The following week Hiltz will win her second consecutive California Central Section 1600 meters championship, which won’t surprise anyone since she’d already run a nation-leading 4:44.02 two weeks earlier. But there has been only one focus for Hiltz’s 2012 track season, and that is State, held on June 1-2 in Clovis, where she is no longer the upstart but a contender.
“Last year, I was unknown. Now I feel like a lot of people know me, and everybody knows I have this finishing kick and everybody is going to try to run away from me,” Hiltz says. “It’s a lot more pressure, but it’s also . . . I don’t know; it’s flattering.”
Like a housecat that’s maimed too many neighborhood birds, Hiltz has a metaphorical bell jingling around her neck that all her competitors can hear, including defending champ Cami Chapus of Harvard-Westlake, her biggest rival, who has run 4:19.54 in the 1500 meters this season.

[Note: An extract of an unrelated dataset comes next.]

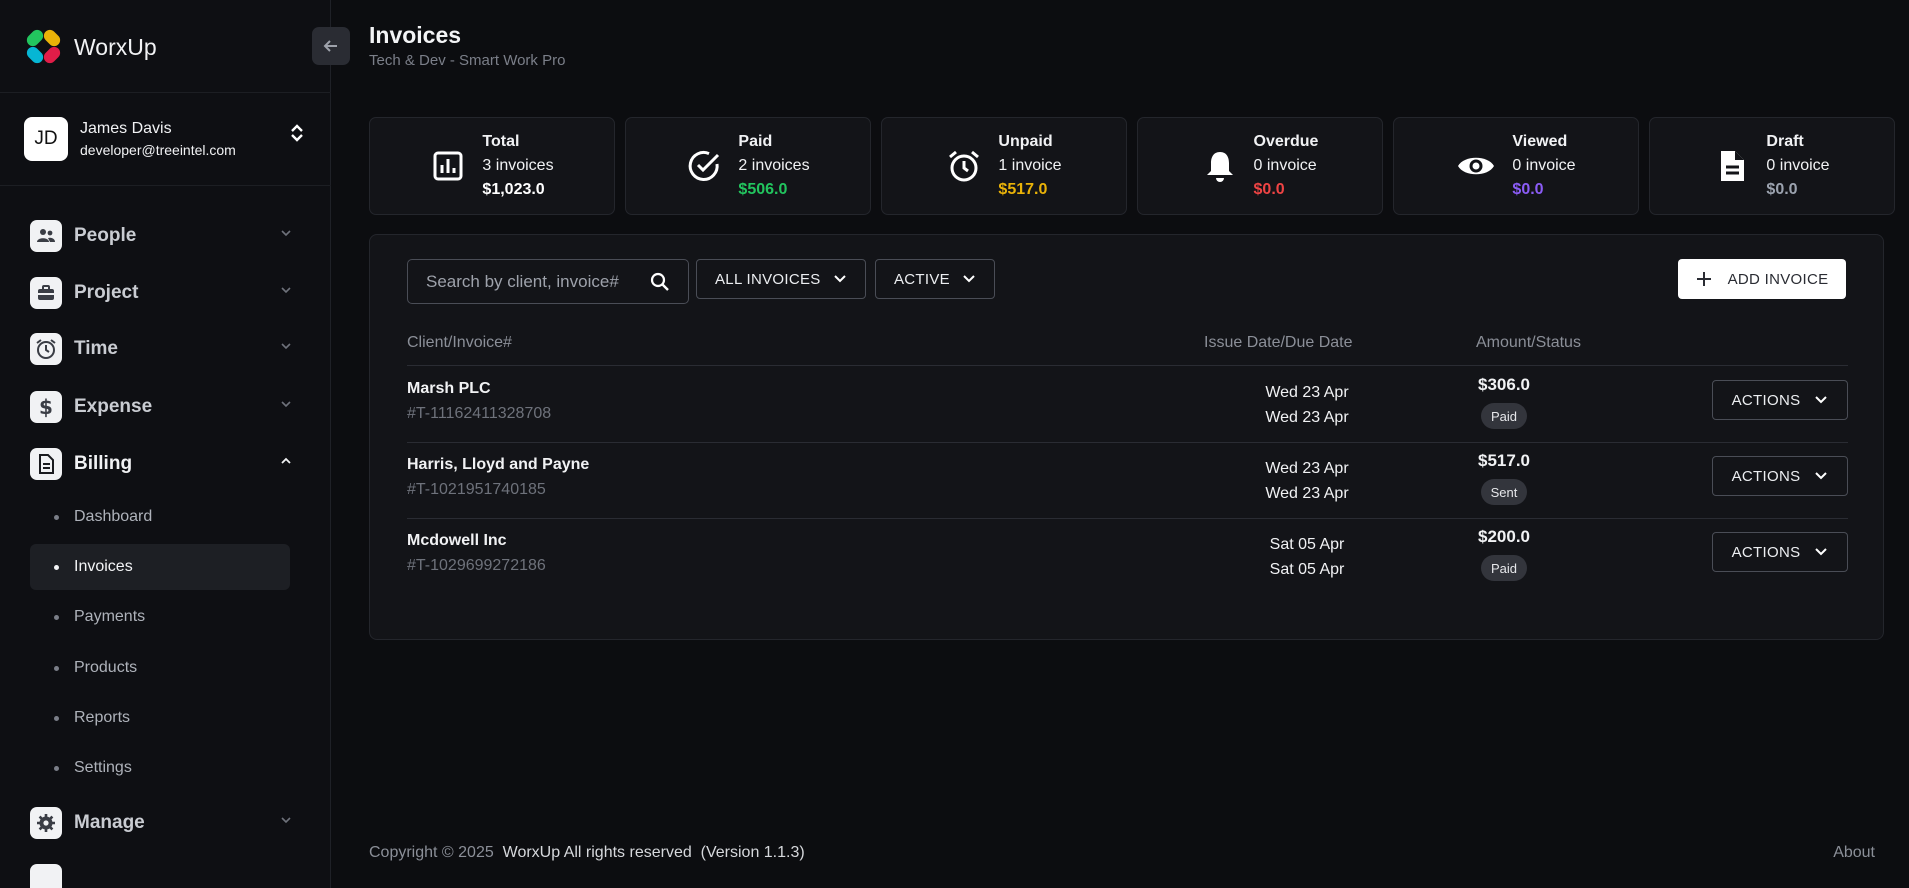 This screenshot has width=1909, height=888. I want to click on stat-count: 2 invoices, so click(774, 166).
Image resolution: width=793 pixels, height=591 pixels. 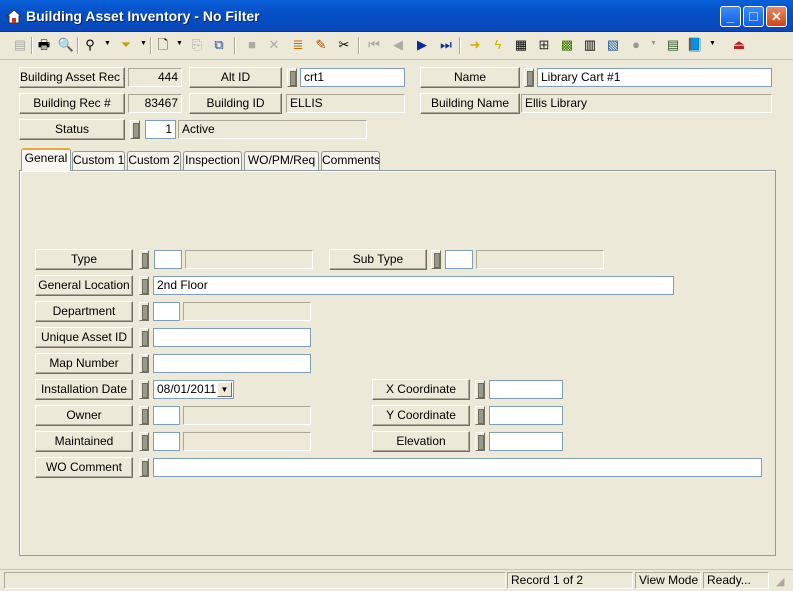 I want to click on building-asset-rec-label: Building Asset Rec #, so click(x=72, y=78).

Last year, Hiltz latched on to the battle Chapus waged with second-place Alli Billmeyer, limping to the bell in 3:34 and trying to hold on. This year, Gruber’s plan is to get Hiltz through that point and still have her kick, which, with 58.11 400 meters speed, is one of the fastest in the country. In the day’s workout, McConville is supposed to take Hiltz through 1200 meters in 3:30.
And so McConville leads Hiltz out, and I latch onto the back, and we go through the first lap in 71 seconds, then 69 seconds through the second—2:20 exactly. I collapse just past the finish line on the Mariners’ blue track, the pink fingers of my lungs clenched into a fist. Hiltz and McConville move into the last 400 meters.
And it’s then, when I recover enough to follow Gruber’s eyes to the backstretch, when Hiltz’s story, what has been told and what will be, unfolds in microcosm.
McConville is on pace as he hits 1000 meters in 2:55, but Hiltz moves to his shoulder. And with 150 meters to go, she moves past.
“There’s no secrets in his physical training,” McConville says of Gruber. “He could give any coach in the country his workouts, exactly what they are, and say, ‘Here you go. Go make your kids fast.’ But that’s not what makes his kids fast.
“A kid’s a kid. There has to be balance. I got to enjoy the sport and I got to learn how to be excited about running and love it and have a passion for it.”
Gruber’s milers end up loving running, and that, more than what they go on to accomplish, is the amazing part.
Hiltz, coming into the final 100 meters, is driving, going to her arms, and McConville, holding pace, lets her go. The next generation of Aptos milers approaches the finish line.
“The better you get, you have to want it more, and you have to realize why you’re doing it,” Hiltz will say later. “I run because I love running, not because I want to win.”
Hiltz Hammers in the Heat
Aptos junior kicks home for first CIF State 1600-meter Championship
By Jon Gugala, June 3, 2012
CLOVIS, Calif - With temperatures in the 90s, junior Nikki Hiltz of Aptos High School in Aptos, CA, scorched her final lap to win her first state Championship in the 1600 meters.
“It was the best feeling in the world,” Hiltz said. “It’s the best feeling I’ve ever had.”
Going into the race, Hiltz was set to battle state-leading 1600 meters specialist and defending champion senior Cami Chapus of Harvard-Westlake.
At the gun, both Hiltz and Chapus tucked in the pack of eight through an opening lap of 71 seconds and a second lap of 73 seconds, reaching 800 meters in 2:24. Chapus then moved to the front leading the third lap, dropping half of the girls while Hiltz tucked in along with seniors Rebecca Mehra of Palos Verdes and Xochitl Navarrete of Colony.
The pack of four, led by Chapus, would hit the bell in 3:36-7 after a third lap of 72 seconds. Chapus again moved, with Hiltz covering, and it came down to the pair as they matched stride for stride in the backstretch until Hiltz unleashed her coup de grace with 200 meters remaining.
Hiltz closed her final 400 meters in 66 seconds to stamp her win by a margin of nearly five seconds in a PR 4:42.45. Mehra and Navarrete would finish next in 4:47.33 and 4:48.73, respectively, and senior Erika Reddish of Vista Murrieta was fourth in 4:50.81, followed by a fading Chapus in 4:53.42.
“I didn’t realize her last lap would be that dominant,” Aptos distance coach Dan Gruber said, himself in disbelief of his newest state champ.
“It’s an out of body experience,” said head track and field coach Scott McConville. “The whole county got behind her.”
So how does one celebrate her first state title? By racing again. Hiltz will head to New York City next weekend for the Jim Ryun High School Dream Mile, part of the adidas Grand Prix, on Saturday, June 9.